ECLI:NL:GHARL:2016:5045

Gerechtshof Arnhem-Leeuwarden

Datum uitspraak
21 juni 2016
Publicatiedatum
21 juni 2016
Zaaknummer
200.163.273/01
Instantie
Gerechtshof Arnhem-Leeuwarden
Type
Uitspraak
Rechtsgebied
Civiel recht
Procedures
  • Hoger beroep
Vindplaatsen
  • Rechtspraak.nl
AI samenvatting door LexboostAutomatisch gegenereerd

Persoonlijke garantstelling door bestuurder van vennootschap en de vereiste toestemming van echtgenote

In deze zaak gaat het om een persoonlijke garantstelling door de bestuurder van een besloten vennootschap, tevens groot aandeelhouder, voor een bestaande schuld van die vennootschap aan een leverancier. De echtgenote van de bestuurder heeft zich beroepen op het ontbreken van haar toestemming voor deze garantstelling, zoals vereist volgens artikel 1:88 lid 1 aanhef en sub c van het Burgerlijk Wetboek. Het Gerechtshof Arnhem-Leeuwarden heeft op 21 juni 2016 geoordeeld dat de garantstelling niet was verstrekt ten behoeve van de normale uitoefening van het bedrijf van de vennootschap, en dat de uitzondering van lid 5 van artikel 1:88 BW niet van toepassing was. De rechtbank had eerder de vordering van de leverancier afgewezen, en het hof heeft deze beslissing bekrachtigd. Het hof concludeert dat de toestemming van de echtgenote vereist was, omdat de rechtshandeling waarvoor de zekerheid werd verstrekt niet tot de normale bedrijfsuitoefening behoort. De zaak is van belang voor de uitleg van de vereisten rondom garantstellingen en de bescherming van de gezinsleden in het ondernemingsrecht.

**VERMELDINGEN**
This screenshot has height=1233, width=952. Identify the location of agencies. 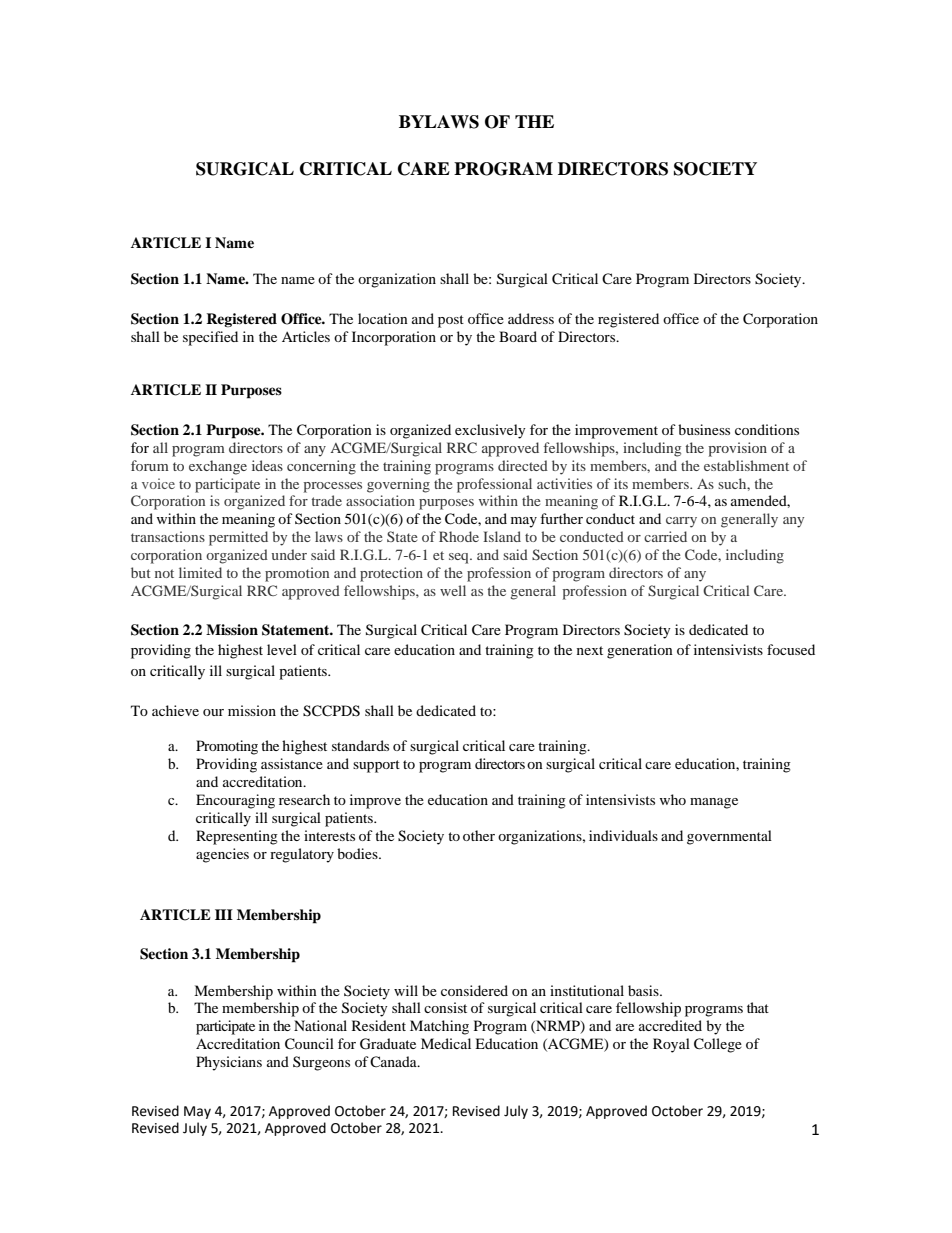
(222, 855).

--

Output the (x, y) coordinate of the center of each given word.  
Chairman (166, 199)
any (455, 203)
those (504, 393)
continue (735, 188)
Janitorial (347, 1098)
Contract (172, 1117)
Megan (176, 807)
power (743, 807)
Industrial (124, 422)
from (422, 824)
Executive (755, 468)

**OPDRACHT 1**
Geef voor elke uitspraak aan of die klopt met het uittreksel over de garantstelling, met ja of nee en de doorslaggevende woorden letterlijk geciteerd. (a) Het hof heeft de beslissing van de rechtbank vernietigd. (b) De garantstelling gold voor een bestaande schuld van de vennootschap aan een leverancier. (c) Volgens het hof was de uitzondering van lid 5 van artikel 1:88 BW van toepassing.
**OPDRACHT 2**
Leg in één tot drie zinnen uit waarom het hof volgens het uittreksel over de garantstelling de toestemming van de echtgenote vereist achtte.
**OPDRACHT 3**
Schrijf het uittreksel over de garantstelling verder vanaf de laatste zin.
De vermeldingen komen uit een andere bron dan het uittreksel.

**ANTWOORD 1**
(a) Nee: "het hof heeft deze beslissing bekrachtigd".
(b) Ja: "voor een bestaande schuld van die vennootschap aan een leverancier".
(c) Nee: "dat de uitzondering van lid 5 van artikel 1:88 BW niet van toepassing was".

**ANTWOORD 2**
Het hof achtte haar toestemming vereist, omdat de rechtshandeling waarvoor de zekerheid werd verstrekt niet tot de normale bedrijfsuitoefening van de vennootschap behoort. De garantstelling was dus niet verstrekt ten behoeve van de normale uitoefening van het bedrijf, zodat de uitzondering van lid 5 van artikel 1:88 BW niet gold.

**ANTWOORD 3**
Uitspraak

GERECHTSHOF ARNHEM-LEEUWARDEN
locatie Leeuwarden
afdeling civiel recht, handel
zaaknummer gerechtshof 200.163.273/01
(zaaknummer rechtbank Noord-Nederland C/18/147222 / HA ZA 14-88)
arrest van 21 juni 2016
in de zaak van
[appellante] IJzerhandel B.V.,
gevestigd te [A] ,
appellante,
in eerste aanleg: eiseres,
hierna:
[appellante] BV,
advocaat: mr. A.A. Vogelsang, kantoorhoudend te Meppel,
tegen
[geïntimeerde],
wonende te [A] ,
geïntimeerde,
in eerste aanleg: gedaagde,
hierna:
[geïntimeerde],
advocaat: mr. H. Versluis, kantoorhoudend te Almelo.

1.Het geding in eerste aanleg

In eerste aanleg is geprocedeerd en beslist zoals weergegeven in het vonnis van 21 mei 2014 en 3 december 2014 van de rechtbank Noord-Nederland, afdeling Privaatrecht, zittingsplaats Groningen.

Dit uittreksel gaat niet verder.